Supplied material:
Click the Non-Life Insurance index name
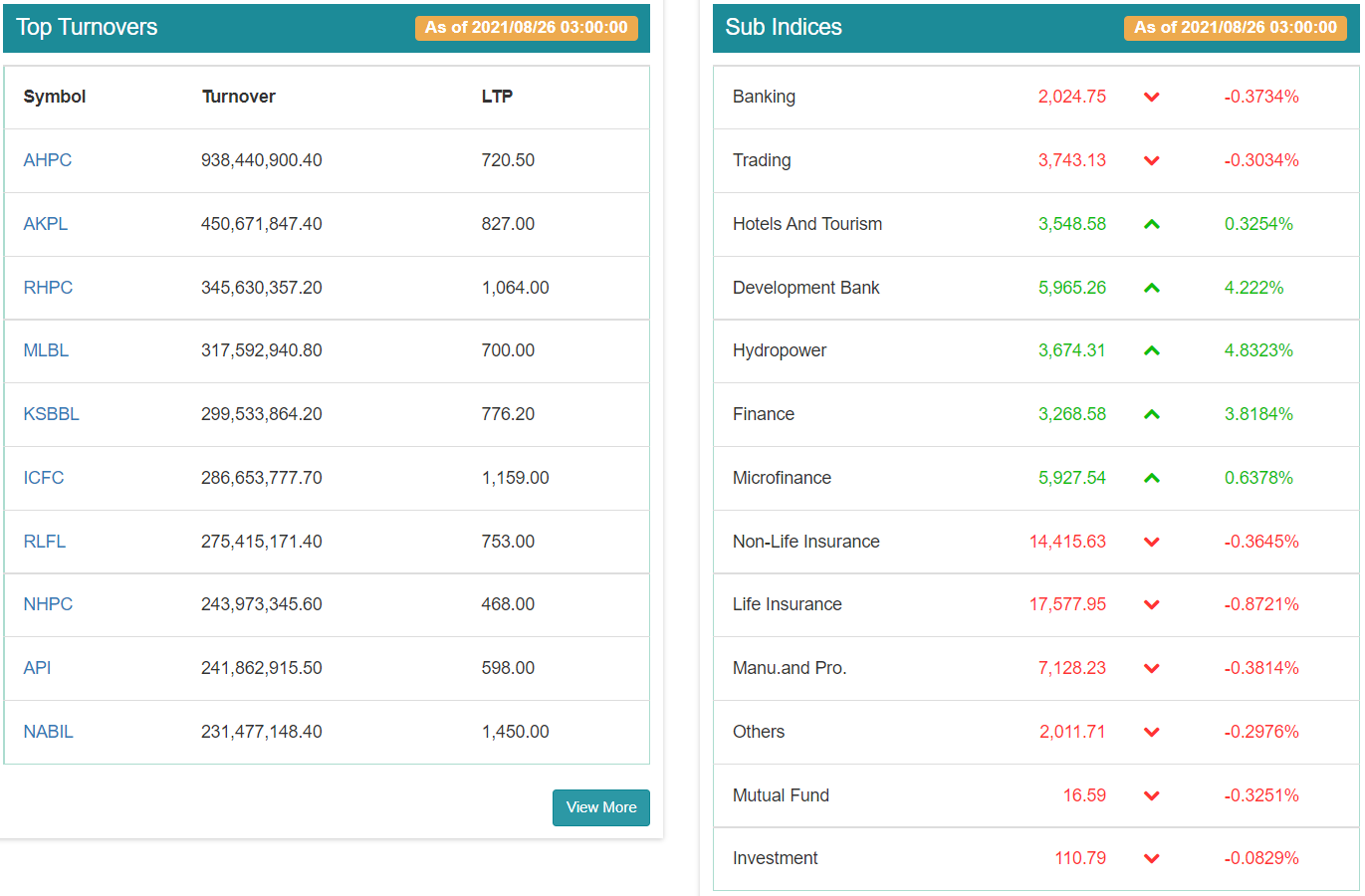This screenshot has height=896, width=1365. (x=806, y=542)
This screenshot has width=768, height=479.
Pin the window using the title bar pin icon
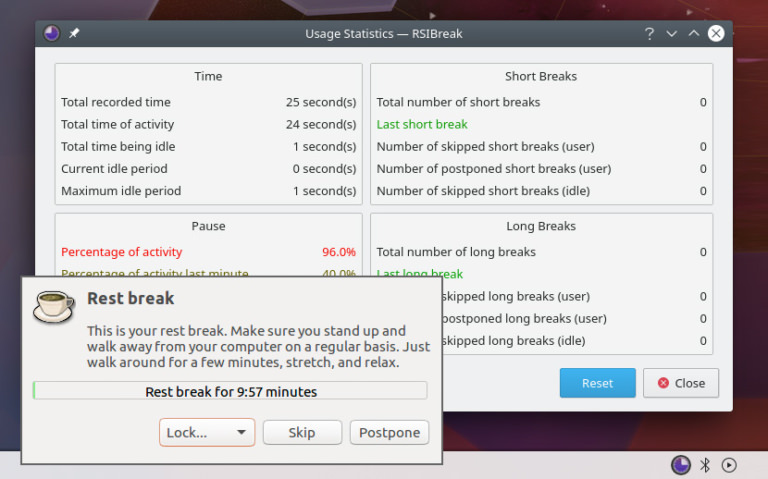tap(74, 33)
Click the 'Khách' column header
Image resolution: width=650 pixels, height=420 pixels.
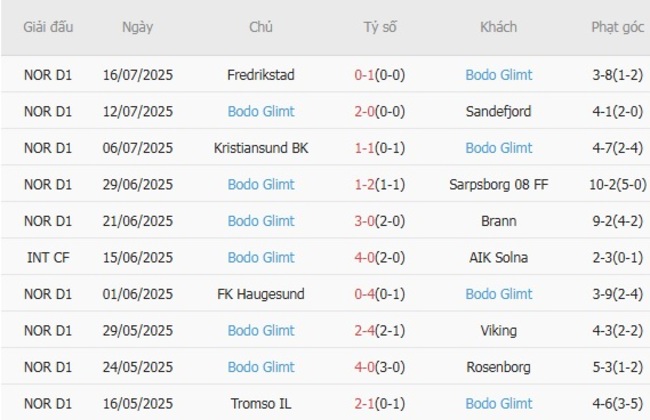(x=499, y=27)
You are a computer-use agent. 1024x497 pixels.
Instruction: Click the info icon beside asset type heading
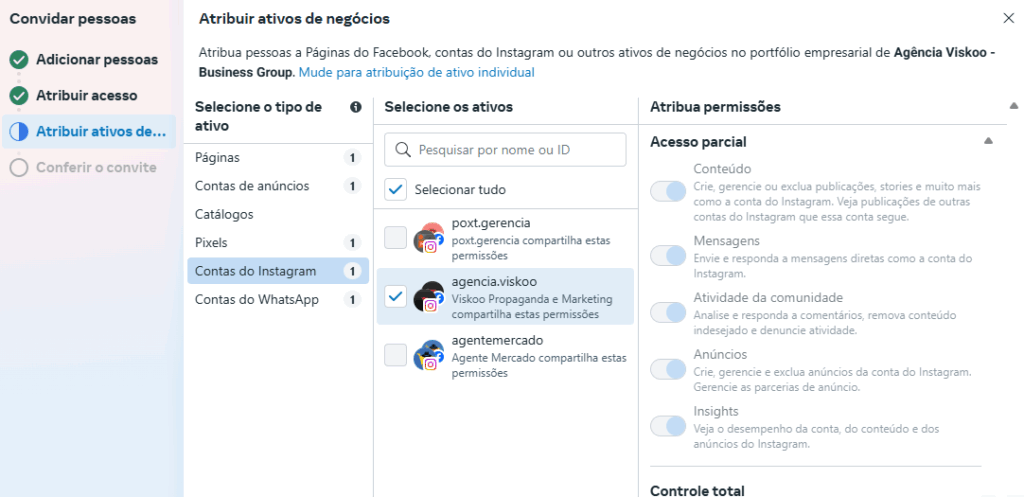coord(356,107)
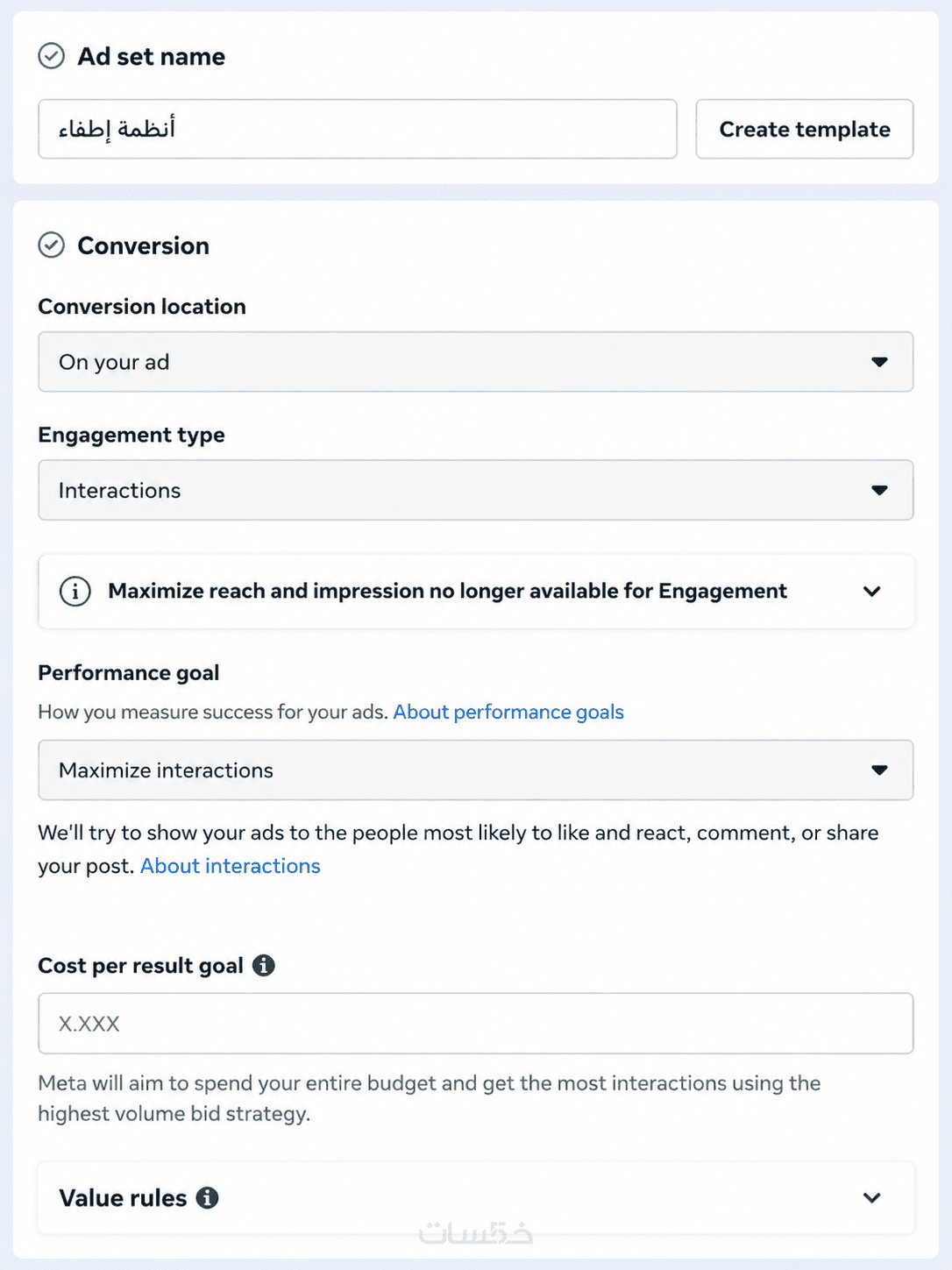Click the Ad set name checkmark icon
Screen dimensions: 952x1270
point(51,56)
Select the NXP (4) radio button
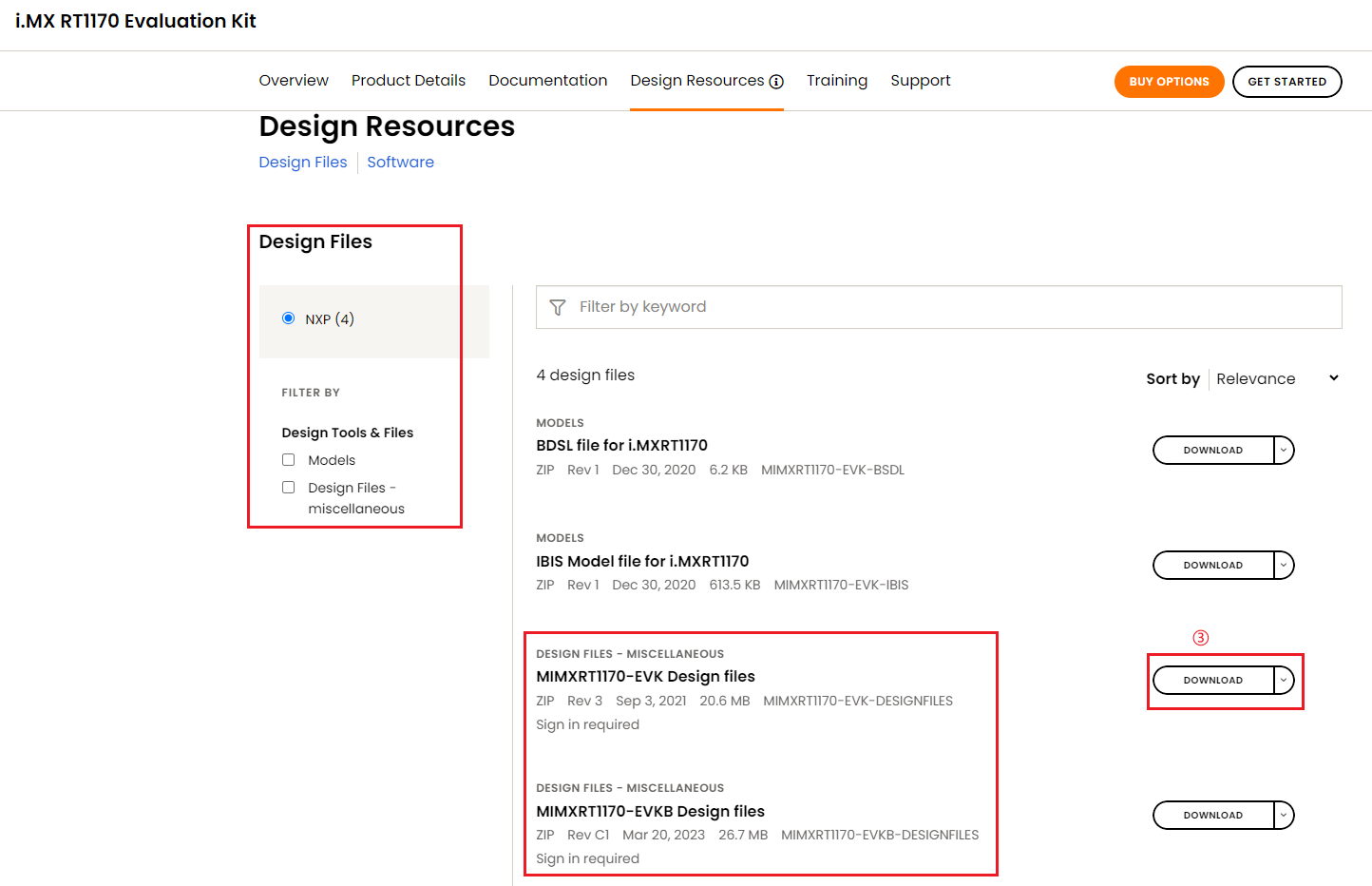 coord(288,318)
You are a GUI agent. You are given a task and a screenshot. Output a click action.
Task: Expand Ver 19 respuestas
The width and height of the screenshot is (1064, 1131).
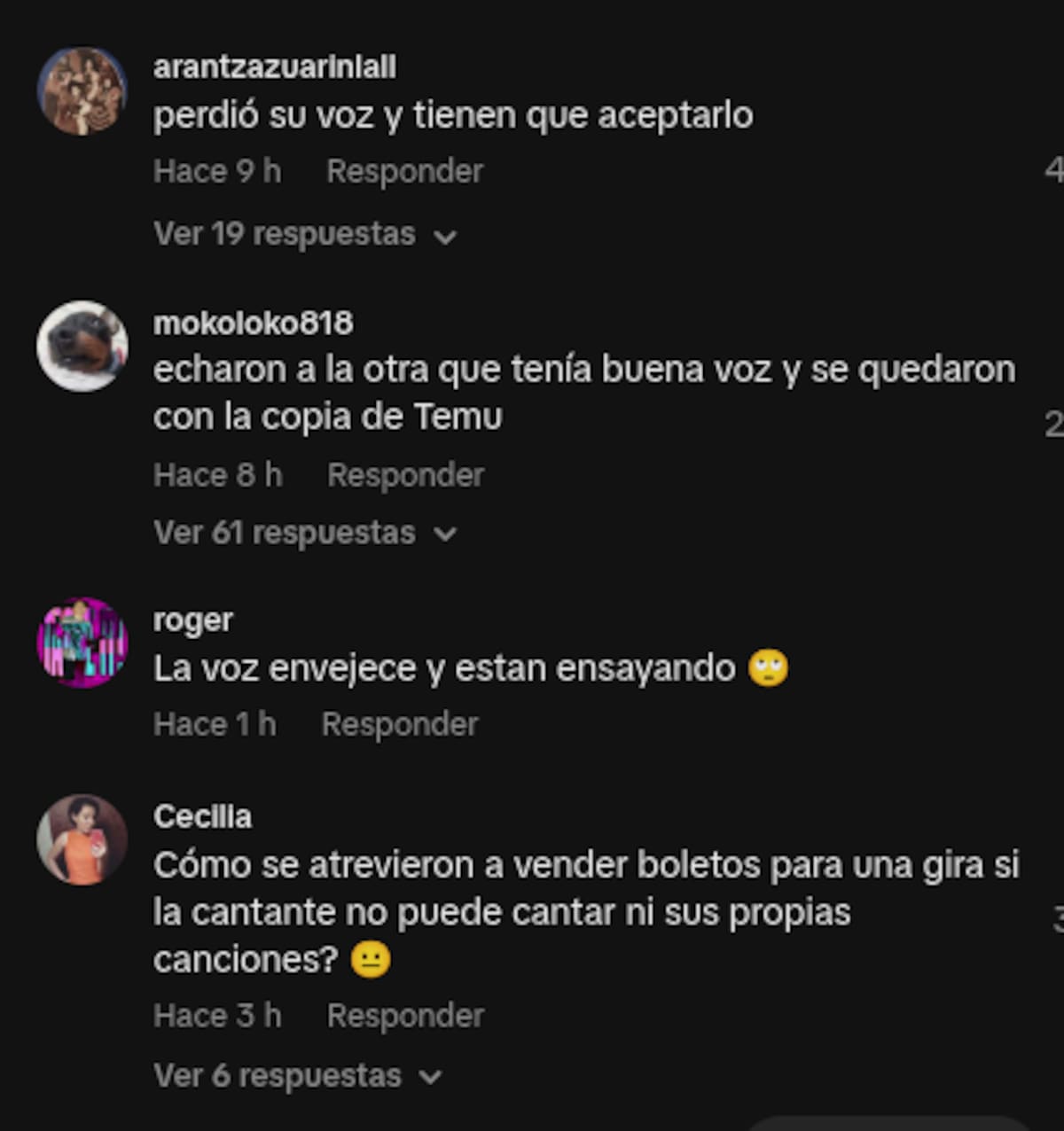pyautogui.click(x=305, y=234)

Prompt: Transcribe the span of lines that runs from the line with "This screenshot has width=768, height=479." to the end of the data, both ends included, exactly, with nothing else and no pictures.

Solution to the exercise:
This screenshot has width=768, height=479.
Pin the window using the title bar pin icon
tap(74, 33)
Click the 'Khách' column header
Image resolution: width=650 pixels, height=420 pixels.
(x=499, y=27)
You are a computer-use agent. 1024x497 pixels.
Instruction: Click the info icon beside asset type heading
coord(356,107)
Click the Ad set name checkmark icon
Screen dimensions: 952x1270
point(51,56)
Select the NXP (4) radio button
 coord(288,318)
You are a GUI agent. You are given a task and a screenshot. Output a click action.
Task: Expand Ver 19 respuestas
The width and height of the screenshot is (1064, 1131).
pyautogui.click(x=305, y=234)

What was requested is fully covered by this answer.